Sixteenth Sunday in Ordinary Time

Sixteenth Sunday in Ordinary Time

Dear Friends,

A while ago I went to the hospital to see a woman who’s dying.  I went there to anoint her.  When I entered the room I said, “Hello, you’re on our hospital list.”  But she wasn’t hearing so well and she thought I’d said, “You’re on our impossible list.”  She smiled after saying this, but it got me to thinking.  Nobody’s on an impossible list, everything is possible with God.

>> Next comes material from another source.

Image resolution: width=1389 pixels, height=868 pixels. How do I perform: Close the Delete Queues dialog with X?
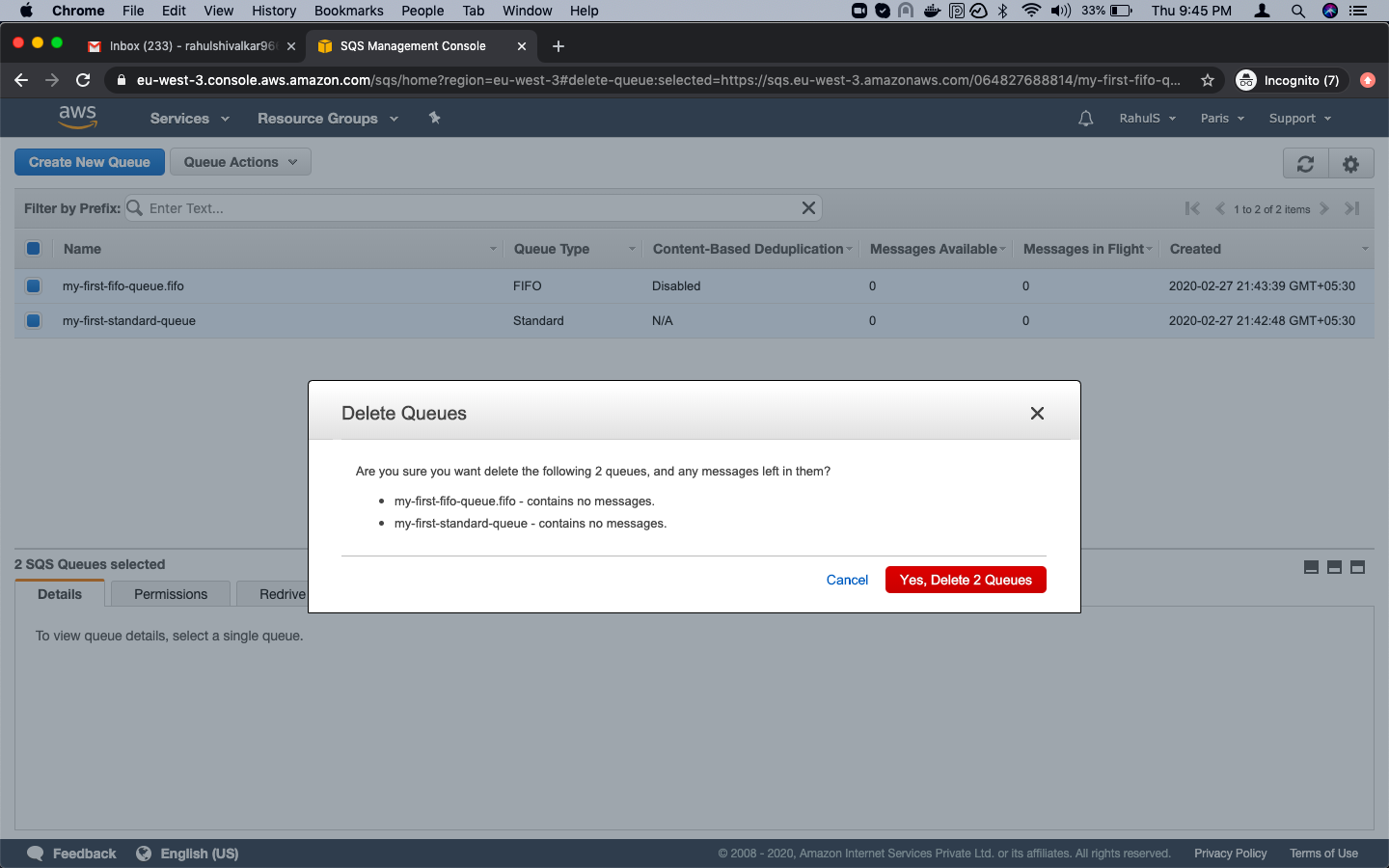click(x=1037, y=414)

On July 6th we celebrated the feast day of Saint Maria Goretti.  You may remember I spoke of her on the 5th of July.  Maria was born in 1890 in Northern Italy.  She was born into a poor farming family and her father died when she was very young.  Her mom struggled to put food on the table for Maria and her five siblings.  On a hot July day in 1902 Maria sat outside mending a shirt.  A neighborhood boy by the name of Alexander came to the house.  This boy had been in the habit of repeatedly pestering Maria with advances.  She always resisted and told him to go home.  On this day, however, he dragged her into the house and because of her resistance he attacked her with a knife stabbing her repeatedly.

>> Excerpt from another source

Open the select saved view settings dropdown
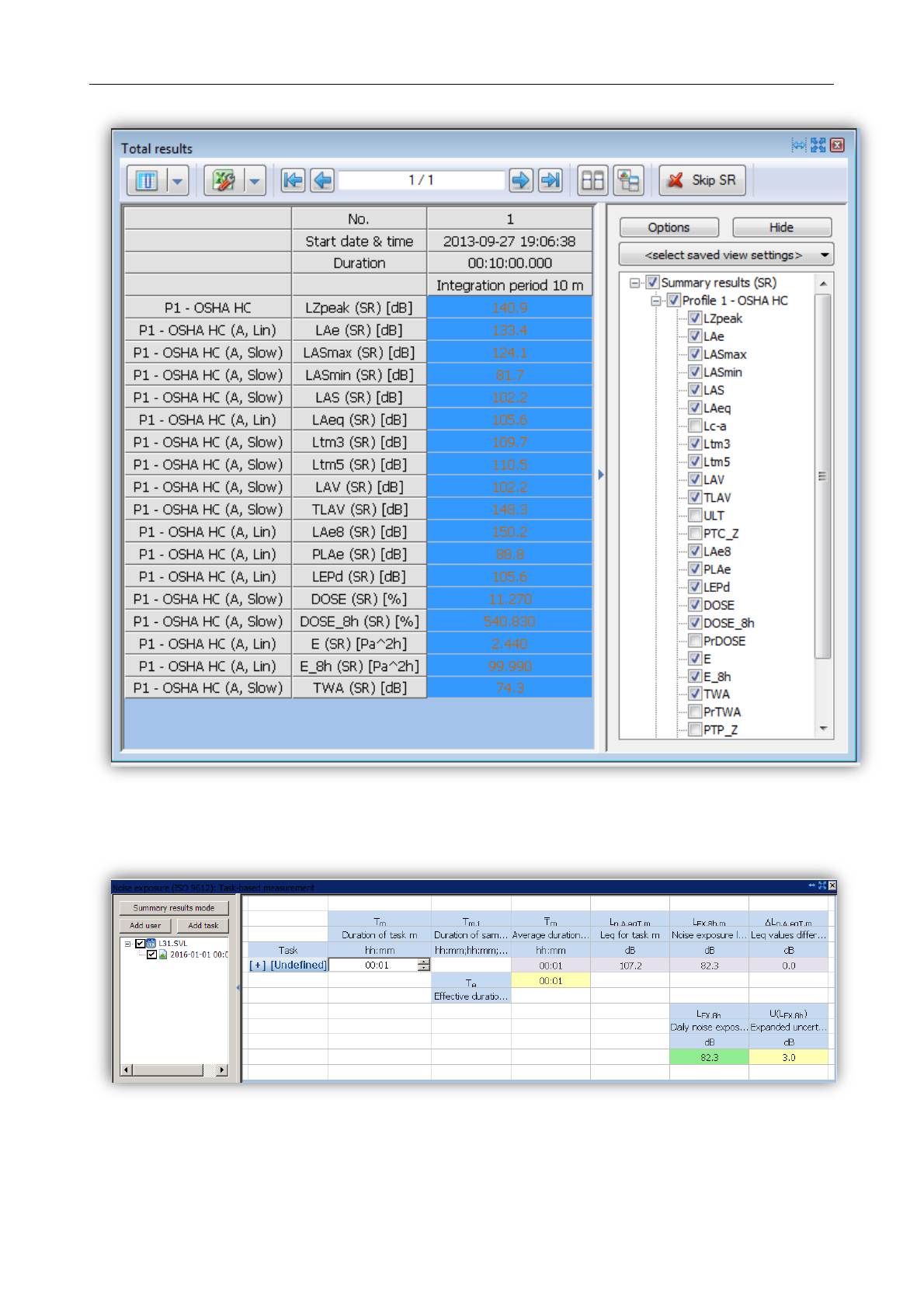The width and height of the screenshot is (924, 1308). click(726, 255)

An ambulance brought Maria to the hospital and it was seen at once that she couldn’t possibly live.  In those next few hours Maria showed more concern for her family and the man who attacked her.  She prayed for Alexander and she forgave him, hoping to one day “See him in Heaven”, she said.  The man who killed her was Alexander (Alessandro) Serrenelli.  He was an eighteen year old who was very much addicted to pornography and in his own words said, “My behavior was influenced by pornography and the bad examples of friends which I followed without even thinking, I was not worried and looking back now at my past, I can see that in my early youth, I chose a bad path which led me to ruin myself.”  After being captured and tried, and still being considered a minor, he was sent to prison for thirty years of hard labor.  He began his sentence in an unrepentant rage.  He even attacked a young priest who was sent to see him in his cell.

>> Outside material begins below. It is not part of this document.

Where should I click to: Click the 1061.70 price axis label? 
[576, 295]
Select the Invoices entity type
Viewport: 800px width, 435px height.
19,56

After three years of hard labor Alexander was finally willing to let a local Bishop visit with him.  He later sent this Bishop a thank-you note and in that note he told the Bishop about a dream he had had.  He wrote that he had dreamt of Maria Goretti and in this dream she had given him a bouquet of white lilies, which in the dream, immediately turned black and disintegrated when he touched them.  This dream marked the beginning of Alexander’s conversion.  Peace began to invade his heart, he began to live a constructive life, and he began to live in repentance.  After twenty seven years of his sentence Alexander was released three years early for good behavior.

After leaving the prison the very first person he visited was Maria’s mom, he asked her to forgive him.  Which she did saying, “If my daughter can forgive you, who am I to withhold forgiveness?”  They went to Mass together and they received the Eucharist together, kneeling side by side at the communion rail.

Alexander eventually became a Third Order Capuchin and spent his remaining days working quietly as a gardener for The Brothers of St. Francis Monastery.  He lived long enough to see Maria Goretti become a canonized saint of our Church and in 1970 he died a peaceful death.

Why have I told this story?  I’ve told it because I think because it’s a story that gives hope, because in the eyes of God nobody is a lost cause.  Nobody’s on the impossible list.  Repentance and conversion are always possible and sometimes they’re even a miraculous.  The Gospel always calls us to repentance and in today’s Gospel we’re called to it twice.  Jesus says, “But I tell you if you do not repent you will all perish as they did!” This call to repentance, however, is also combined with divine patience.  The fig tree is given more time to bear fruit.  We are given more time to bear fruit. God is patient. And with our rationalizations and stubbornness in not wanting to always follow the narrow way or the good path we need a God who is patient.  We are all, at one time or another that non-bearing unproductive fig tree.  But God lavishes us with his grace waiting for us to produce abundant fruit and this fills us great hope because our God is kind and merciful he is quick to bless and slow to punish.    Nobody is on an impossible list.

I want to end with something Alexander wrote just before dying, “I feel that religion with its precepts is not something we can live without, but rather it is the real comfort, the real strength in life and the only safe way in every circumstance, even the most painful ones of life.”